A point to note is that although the servers are networked with 10GBE that the bottleneck becomes Kontakt etc which often restricts the loading speeds of samples, probably due to the time needes for sample decompression. But the network definately helps to speed up initial load times we’ve seen spikes of up to 6GB/sec when VEP first loads. A typical VEP server loading its 192GB RAM to 95% takes about 45 minutes on 10GBE or around 2 to 2.5 hours on 1GBE. Around 5GB RAM is needed to run windows.
Also we built our server farm over 3 years. Initially starting with a QNAP drive (easy setup but slow network speeds) then gradually moved to Dell servers with trial and error and as budget allowed.

Hope that helps
 
Last edited:
So the fileserver is setup as a network drive and mapped as such by any of the PCs and VEP servers which run on Windows Server 2012R2 or Windows10. So as far as any VEP server is concerned the fileserver drive is just another drive. Nothing special is needed for licensing.
The fileserver drive is comprised of a bunch of Samsung 860 2TB SSD drives in RAID0 and managed by a Dell RAID controller and provides for circa 6500MB/sec read and 5600MB/sec write and networked via 10GB/sec SFP+. DAW machines are networked with 1GB ethernet which is plenty for audio transmission and VEP. Each server would need an eLicenser, VEP software, windows server 2008 or 2012 (probably works with 2016 or 2019 but these are overkill and expensive). Each of our Dell servers have dual CPU (24 threads total) and at least 192GB RAM and a small 120 GB SSD or HDD to boot windows and any other software to run that server. VEP doesn’t use the local server’s HDD for storage as all samples are pulled from the main fileserver.
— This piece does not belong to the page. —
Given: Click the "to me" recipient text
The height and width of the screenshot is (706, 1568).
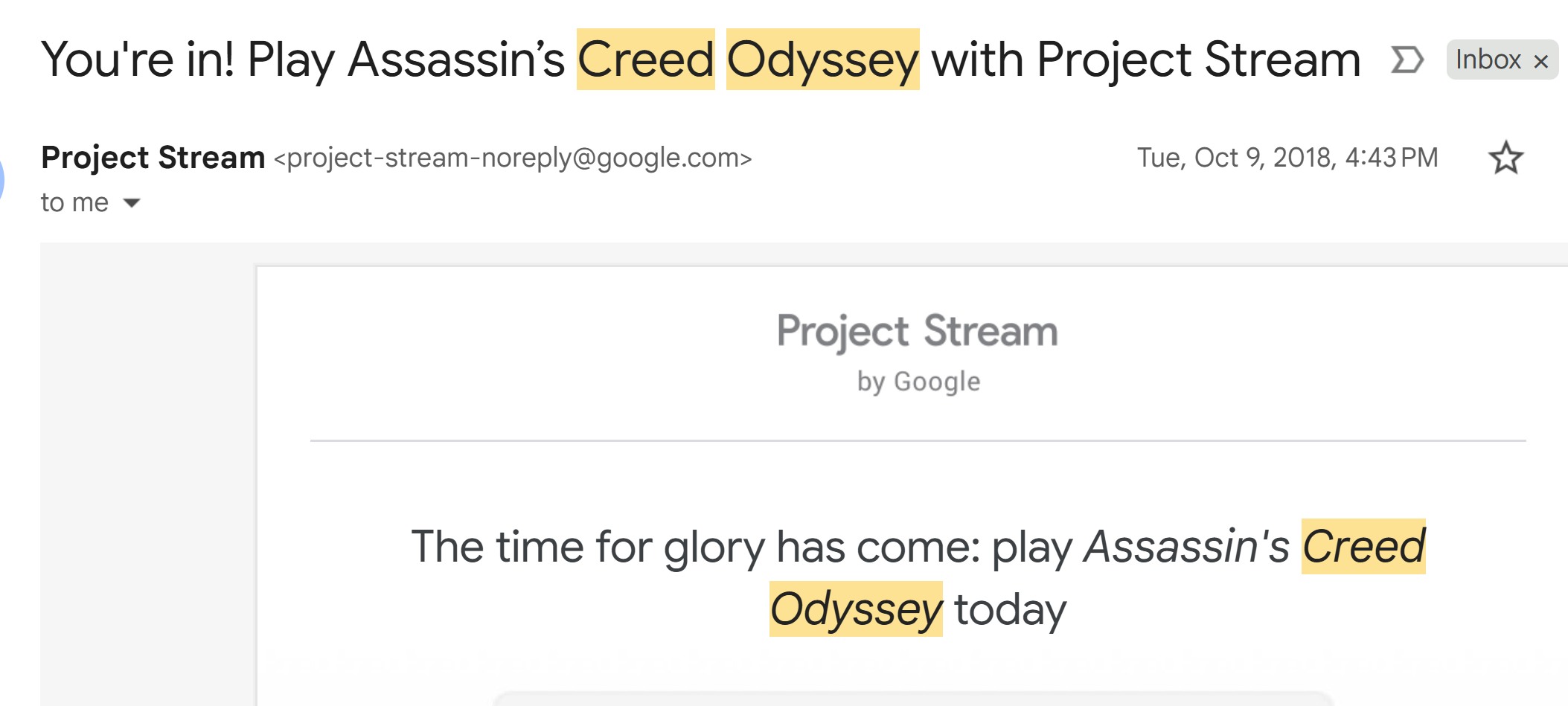Looking at the screenshot, I should pyautogui.click(x=74, y=202).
A point to note is that although the servers are networked with 10GBE that the bottleneck becomes Kontakt etc which often restricts the loading speeds of samples, probably due to the time needes for sample decompression. But the network definately helps to speed up initial load times we’ve seen spikes of up to 6GB/sec when VEP first loads. A typical VEP server loading its 192GB RAM to 95% takes about 45 minutes on 10GBE or around 2 to 2.5 hours on 1GBE. Around 5GB RAM is needed to run windows.
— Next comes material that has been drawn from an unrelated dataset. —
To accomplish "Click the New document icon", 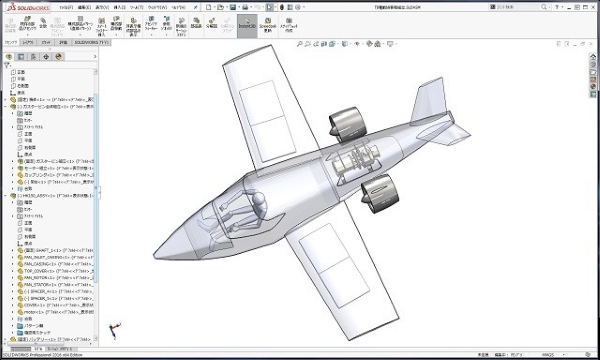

Also we built our server farm over 3 years. Initially starting with a QNAP drive (easy setup but slow network speeds) then gradually moved to Dell servers with trial and error and as budget allowed.

Hope that helps
For sure it does.
Thank you.
VEP is the part I was missing. :)

I might get a little more time later today for a decent reply. Interesting your experiences with kontakt loading. We have seen similar.